Just past Panvel, the car slows down at Tara, an Adivasi village. A few women stand at the edge of a dusty road, in their formal best, with platters of flowers, kumkum, lit oil lamps and an arati for the Parikhs. A brass band of school children strikes up. A spindly-legged marching platoon of boys escorts the car slowly, through the bedecked, wet-eyed village to a 3 acre clearing. Here suddenly is a generously laid out school. It is one of Dr Parikh's realised dreams. There is a large gathering to honour G.G. - as he is fondly addressed- and Mangla Behn.
G.G. doesn't show his emotions; his are the only dry eyes. The man is determined and seems set to deliver his message at the meeting. From the conversation during the ride, it is clear it will ring with a passion that is said to belong only in the young. He half turns and whispers: "You see, forty years ago JP wanted to do something for Yusuf".
Then he walks slowly but firmly, using a stick, through the silently admiring crowd towards the dais.
The 'Socialist' tag:
Yusuf Meherally Merchant, to give the full name, was born in a wealthy Gujarati family in 1903. But he had no stomach for business. In fact disowning mercantilism, he dropped his surname. He trained as a lawyer but could not enrol as an advocate because of his record of agitation against the British.
Yusuf Meherally was a sensitive man and an aesthete. He bewitched and befriended everyone he met. His passion for the humanist ideal made people swarm around him. He was a frail man who kept bad health, but that did not abate his fire. He was of the crop of young men that dreamed of a just India after the British left. 'Communism' was a banned label then and so 'socialism' —for which there was then no working model— became a flag of convenience.

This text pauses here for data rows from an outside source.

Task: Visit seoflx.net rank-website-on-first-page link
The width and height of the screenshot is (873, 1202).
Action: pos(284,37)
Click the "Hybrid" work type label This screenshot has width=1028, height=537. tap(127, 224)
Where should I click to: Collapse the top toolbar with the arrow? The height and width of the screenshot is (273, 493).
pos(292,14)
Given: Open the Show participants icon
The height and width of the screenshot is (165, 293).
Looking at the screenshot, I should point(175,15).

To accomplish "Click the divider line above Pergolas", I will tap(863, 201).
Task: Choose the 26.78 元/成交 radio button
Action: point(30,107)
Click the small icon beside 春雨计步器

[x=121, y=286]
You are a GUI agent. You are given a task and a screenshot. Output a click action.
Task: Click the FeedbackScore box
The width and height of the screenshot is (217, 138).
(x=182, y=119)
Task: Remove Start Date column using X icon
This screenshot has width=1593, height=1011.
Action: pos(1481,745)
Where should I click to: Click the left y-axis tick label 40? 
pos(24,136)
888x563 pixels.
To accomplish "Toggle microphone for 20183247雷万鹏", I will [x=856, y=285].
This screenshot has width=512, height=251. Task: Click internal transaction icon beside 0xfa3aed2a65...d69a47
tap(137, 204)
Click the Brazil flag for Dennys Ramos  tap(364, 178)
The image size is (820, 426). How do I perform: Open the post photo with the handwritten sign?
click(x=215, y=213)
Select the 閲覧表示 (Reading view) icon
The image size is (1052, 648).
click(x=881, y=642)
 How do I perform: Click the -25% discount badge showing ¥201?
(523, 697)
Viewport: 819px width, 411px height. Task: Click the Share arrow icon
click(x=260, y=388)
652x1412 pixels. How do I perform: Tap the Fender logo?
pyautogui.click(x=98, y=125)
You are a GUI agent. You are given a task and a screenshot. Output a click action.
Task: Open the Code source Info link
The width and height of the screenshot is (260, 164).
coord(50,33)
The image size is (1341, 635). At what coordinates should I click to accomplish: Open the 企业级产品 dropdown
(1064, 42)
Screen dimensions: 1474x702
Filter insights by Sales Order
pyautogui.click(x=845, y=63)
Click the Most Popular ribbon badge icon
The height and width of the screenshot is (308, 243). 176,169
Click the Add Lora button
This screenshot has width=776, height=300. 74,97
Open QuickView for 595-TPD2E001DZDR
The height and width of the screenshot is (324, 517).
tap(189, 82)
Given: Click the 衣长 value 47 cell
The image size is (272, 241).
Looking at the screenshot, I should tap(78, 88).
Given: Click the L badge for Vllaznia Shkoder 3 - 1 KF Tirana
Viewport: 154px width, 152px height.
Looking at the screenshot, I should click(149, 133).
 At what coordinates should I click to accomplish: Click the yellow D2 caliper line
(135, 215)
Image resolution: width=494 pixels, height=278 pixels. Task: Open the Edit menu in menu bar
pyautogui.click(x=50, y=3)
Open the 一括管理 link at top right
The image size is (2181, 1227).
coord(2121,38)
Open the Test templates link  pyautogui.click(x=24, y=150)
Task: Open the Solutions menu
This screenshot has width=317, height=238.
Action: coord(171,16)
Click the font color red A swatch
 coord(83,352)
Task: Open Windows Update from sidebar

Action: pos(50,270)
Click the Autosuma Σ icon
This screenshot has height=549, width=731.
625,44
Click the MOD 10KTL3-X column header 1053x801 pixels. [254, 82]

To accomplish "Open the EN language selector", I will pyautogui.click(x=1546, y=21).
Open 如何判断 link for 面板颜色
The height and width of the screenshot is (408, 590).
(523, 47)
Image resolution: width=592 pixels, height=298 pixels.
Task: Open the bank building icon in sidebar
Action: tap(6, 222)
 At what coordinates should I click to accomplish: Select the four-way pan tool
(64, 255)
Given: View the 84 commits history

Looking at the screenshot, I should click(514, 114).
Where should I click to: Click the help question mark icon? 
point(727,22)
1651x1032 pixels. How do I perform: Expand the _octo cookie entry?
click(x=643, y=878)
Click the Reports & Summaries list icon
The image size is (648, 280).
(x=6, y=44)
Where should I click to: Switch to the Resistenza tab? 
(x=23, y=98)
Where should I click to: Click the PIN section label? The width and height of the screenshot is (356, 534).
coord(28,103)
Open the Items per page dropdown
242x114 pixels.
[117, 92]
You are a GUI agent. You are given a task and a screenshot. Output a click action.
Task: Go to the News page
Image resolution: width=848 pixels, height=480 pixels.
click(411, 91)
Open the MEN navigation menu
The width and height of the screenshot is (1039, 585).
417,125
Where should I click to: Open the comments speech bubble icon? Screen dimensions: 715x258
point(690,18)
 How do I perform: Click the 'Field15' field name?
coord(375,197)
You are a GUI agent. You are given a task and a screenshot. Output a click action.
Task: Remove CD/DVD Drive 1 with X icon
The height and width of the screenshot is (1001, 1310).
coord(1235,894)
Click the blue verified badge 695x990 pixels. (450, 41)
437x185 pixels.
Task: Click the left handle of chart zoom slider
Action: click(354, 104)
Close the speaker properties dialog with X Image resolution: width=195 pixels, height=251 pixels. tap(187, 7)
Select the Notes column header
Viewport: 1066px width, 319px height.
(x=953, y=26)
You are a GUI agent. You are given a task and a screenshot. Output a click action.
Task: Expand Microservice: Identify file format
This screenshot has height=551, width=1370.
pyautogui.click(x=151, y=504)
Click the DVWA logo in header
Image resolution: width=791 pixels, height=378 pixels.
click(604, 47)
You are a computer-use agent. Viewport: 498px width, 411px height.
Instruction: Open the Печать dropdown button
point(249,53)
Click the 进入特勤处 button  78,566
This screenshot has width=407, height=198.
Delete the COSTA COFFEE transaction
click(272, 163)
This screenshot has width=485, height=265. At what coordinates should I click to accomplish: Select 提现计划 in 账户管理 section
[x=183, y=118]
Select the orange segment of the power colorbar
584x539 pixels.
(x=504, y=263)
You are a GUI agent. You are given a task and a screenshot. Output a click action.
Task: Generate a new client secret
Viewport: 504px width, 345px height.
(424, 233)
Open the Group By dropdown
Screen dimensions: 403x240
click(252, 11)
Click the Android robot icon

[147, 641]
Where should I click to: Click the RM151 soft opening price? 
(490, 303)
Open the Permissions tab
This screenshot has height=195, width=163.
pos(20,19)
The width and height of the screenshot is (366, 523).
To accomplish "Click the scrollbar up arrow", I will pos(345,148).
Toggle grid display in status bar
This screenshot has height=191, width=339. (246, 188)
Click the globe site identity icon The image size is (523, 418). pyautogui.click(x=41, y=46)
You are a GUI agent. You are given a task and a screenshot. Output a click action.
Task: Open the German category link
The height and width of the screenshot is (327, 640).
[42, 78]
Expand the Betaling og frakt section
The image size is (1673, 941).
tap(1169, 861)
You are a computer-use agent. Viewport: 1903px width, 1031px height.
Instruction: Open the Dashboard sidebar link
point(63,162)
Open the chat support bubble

Acharya Narendra Deva, Achyut Patwardhan, Ashok Mehta, Prof Dantwala, Jaya Prakash Narayan [JP], Sane Guruji, Minoo Masani, N G Goray, R M Lohia and of course, Yusuf Meherally were the early socialists. To some of them, it was an economic idea, to some a reformist one, to others a violent revolution and to all, a passionate commitment to India. Most of them did not marry. They were driven, talented men, with a firm eye on the egalitarian India they wished to realise, but Gandhi kept emphasising on the importance of the means to that end.